*The problem*
Return each line of the entries that holds the string "section".

BEGIN Dataset content

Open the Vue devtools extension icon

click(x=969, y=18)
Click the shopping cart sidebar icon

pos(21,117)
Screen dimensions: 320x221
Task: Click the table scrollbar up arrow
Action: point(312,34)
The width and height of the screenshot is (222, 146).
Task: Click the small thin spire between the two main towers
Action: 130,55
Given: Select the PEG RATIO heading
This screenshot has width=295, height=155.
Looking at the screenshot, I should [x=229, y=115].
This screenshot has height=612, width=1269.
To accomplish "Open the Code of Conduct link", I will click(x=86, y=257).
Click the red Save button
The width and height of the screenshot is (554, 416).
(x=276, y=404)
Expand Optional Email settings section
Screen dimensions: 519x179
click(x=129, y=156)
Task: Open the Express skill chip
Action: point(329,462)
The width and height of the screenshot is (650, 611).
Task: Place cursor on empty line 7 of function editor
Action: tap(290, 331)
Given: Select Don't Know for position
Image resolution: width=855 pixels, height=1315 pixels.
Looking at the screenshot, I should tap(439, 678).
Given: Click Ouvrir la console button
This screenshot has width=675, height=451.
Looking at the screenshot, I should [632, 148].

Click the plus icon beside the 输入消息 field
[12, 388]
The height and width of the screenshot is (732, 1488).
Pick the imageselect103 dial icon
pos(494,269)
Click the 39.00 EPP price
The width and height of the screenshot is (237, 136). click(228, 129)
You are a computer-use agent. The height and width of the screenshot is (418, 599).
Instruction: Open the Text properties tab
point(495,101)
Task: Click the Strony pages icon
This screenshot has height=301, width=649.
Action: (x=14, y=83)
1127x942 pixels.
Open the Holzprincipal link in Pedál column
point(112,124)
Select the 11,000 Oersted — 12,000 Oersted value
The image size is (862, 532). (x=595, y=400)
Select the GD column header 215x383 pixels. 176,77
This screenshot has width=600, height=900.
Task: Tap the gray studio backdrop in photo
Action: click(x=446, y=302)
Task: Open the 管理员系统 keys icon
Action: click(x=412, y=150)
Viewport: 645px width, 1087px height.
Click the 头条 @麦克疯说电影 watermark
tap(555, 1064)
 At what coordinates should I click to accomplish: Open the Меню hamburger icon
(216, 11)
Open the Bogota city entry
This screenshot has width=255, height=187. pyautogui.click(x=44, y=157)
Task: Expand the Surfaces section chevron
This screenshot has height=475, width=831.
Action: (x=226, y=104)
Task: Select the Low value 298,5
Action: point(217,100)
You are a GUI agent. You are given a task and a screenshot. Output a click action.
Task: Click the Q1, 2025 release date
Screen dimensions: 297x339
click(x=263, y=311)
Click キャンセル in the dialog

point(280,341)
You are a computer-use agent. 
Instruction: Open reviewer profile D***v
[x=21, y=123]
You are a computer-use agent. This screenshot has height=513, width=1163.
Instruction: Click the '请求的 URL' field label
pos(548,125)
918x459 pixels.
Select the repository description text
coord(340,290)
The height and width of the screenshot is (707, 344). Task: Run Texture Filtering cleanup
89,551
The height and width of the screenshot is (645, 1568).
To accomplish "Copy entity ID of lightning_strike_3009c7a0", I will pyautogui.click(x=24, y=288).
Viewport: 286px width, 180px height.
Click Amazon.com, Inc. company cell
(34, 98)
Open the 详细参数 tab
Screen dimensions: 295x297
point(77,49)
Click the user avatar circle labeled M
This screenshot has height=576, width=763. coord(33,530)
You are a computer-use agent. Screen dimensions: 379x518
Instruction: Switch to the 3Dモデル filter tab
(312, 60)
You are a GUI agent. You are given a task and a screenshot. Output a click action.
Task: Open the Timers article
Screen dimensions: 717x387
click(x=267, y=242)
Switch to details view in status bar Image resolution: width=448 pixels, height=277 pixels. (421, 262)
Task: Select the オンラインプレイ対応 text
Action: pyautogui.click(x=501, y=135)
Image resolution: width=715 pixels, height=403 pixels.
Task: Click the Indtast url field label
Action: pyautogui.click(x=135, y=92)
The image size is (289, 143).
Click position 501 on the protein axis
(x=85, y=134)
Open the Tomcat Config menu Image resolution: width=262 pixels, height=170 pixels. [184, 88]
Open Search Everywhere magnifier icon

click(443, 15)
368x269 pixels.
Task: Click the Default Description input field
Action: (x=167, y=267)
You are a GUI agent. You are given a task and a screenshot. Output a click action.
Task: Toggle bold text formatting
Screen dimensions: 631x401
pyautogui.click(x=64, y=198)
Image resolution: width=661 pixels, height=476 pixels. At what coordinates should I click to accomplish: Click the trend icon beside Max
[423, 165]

END Dataset content

*Result of the exercise*
Expand Optional Email settings section
Task: Expand the Surfaces section chevron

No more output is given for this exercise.